What does this mean? It surely means that no church today truly represents the earliest Christian community. All of them differ significantly from that group. All have a mixture of bible based beliefs intermingled with Gnostic ideas and teachings, or teachings which originated in non-Christian religions and were absorbed into Christianity. Indeed, some churches will admit to that being the case, Easter, for instance, originating with the spring festival of the Norse, fertility goddess Oestre, after whom oestrogen is named. This festival was conveniently timed to coincide with the crucifixion and was absorbed by the early church as a convenience. Would the original church have endorsed that absorption? Would the apostle Paul have done so? I think not!

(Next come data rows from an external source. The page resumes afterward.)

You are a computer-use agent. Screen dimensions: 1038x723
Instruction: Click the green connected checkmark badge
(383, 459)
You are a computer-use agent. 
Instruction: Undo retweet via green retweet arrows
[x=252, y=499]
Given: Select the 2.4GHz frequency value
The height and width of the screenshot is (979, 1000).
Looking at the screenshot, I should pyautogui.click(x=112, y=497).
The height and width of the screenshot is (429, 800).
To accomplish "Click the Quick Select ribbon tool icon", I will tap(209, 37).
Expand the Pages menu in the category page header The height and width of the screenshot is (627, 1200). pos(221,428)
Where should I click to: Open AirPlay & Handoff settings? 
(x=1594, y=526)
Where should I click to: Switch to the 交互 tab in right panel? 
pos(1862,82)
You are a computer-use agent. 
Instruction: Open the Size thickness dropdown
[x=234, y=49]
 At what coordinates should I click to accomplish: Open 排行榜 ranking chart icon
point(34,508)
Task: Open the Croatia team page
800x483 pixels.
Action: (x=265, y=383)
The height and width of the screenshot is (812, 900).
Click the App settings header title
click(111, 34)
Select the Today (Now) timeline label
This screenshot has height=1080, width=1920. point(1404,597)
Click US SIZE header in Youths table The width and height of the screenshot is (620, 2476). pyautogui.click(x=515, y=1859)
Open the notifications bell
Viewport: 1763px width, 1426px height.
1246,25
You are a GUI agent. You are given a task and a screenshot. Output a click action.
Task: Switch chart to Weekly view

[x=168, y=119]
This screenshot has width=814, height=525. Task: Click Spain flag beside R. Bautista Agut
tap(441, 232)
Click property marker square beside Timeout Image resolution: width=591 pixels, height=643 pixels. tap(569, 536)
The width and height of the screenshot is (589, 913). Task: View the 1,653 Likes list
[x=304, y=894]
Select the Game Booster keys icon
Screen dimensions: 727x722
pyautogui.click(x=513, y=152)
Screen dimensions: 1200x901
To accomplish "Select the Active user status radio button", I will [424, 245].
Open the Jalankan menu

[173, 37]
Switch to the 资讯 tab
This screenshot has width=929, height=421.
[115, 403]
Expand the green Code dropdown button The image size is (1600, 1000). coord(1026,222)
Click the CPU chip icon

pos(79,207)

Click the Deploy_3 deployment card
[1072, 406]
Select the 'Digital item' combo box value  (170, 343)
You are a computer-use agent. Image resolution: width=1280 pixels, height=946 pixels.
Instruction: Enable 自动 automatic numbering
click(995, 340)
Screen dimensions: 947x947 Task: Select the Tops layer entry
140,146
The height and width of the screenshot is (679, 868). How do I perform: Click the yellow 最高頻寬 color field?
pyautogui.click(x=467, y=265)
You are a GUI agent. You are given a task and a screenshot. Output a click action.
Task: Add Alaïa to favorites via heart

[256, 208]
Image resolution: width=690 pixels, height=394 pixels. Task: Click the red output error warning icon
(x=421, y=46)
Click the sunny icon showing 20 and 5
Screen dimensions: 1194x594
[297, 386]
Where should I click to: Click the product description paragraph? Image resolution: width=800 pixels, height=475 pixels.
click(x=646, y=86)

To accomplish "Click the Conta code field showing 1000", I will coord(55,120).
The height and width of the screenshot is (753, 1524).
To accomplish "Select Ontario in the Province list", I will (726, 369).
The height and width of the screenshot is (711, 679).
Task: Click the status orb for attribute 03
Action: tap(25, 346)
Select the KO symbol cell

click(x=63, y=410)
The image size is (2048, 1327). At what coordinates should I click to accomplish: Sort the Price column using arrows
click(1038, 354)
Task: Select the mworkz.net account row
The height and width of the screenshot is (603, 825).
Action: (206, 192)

The consequence is that these organisations have substituted themselves as the focus for their members instead of squarely placing the emphasis on god. Religious people tend to identify themselves as Catholic, Orthodox, Protestant, Baptist, etc., rather than Christian. They are loyal to their church organisation and hierarchy instead of to Christ. In doing so they emphasise the separateness of their churches rather than seeking to unite them into the “one church” Paul espoused.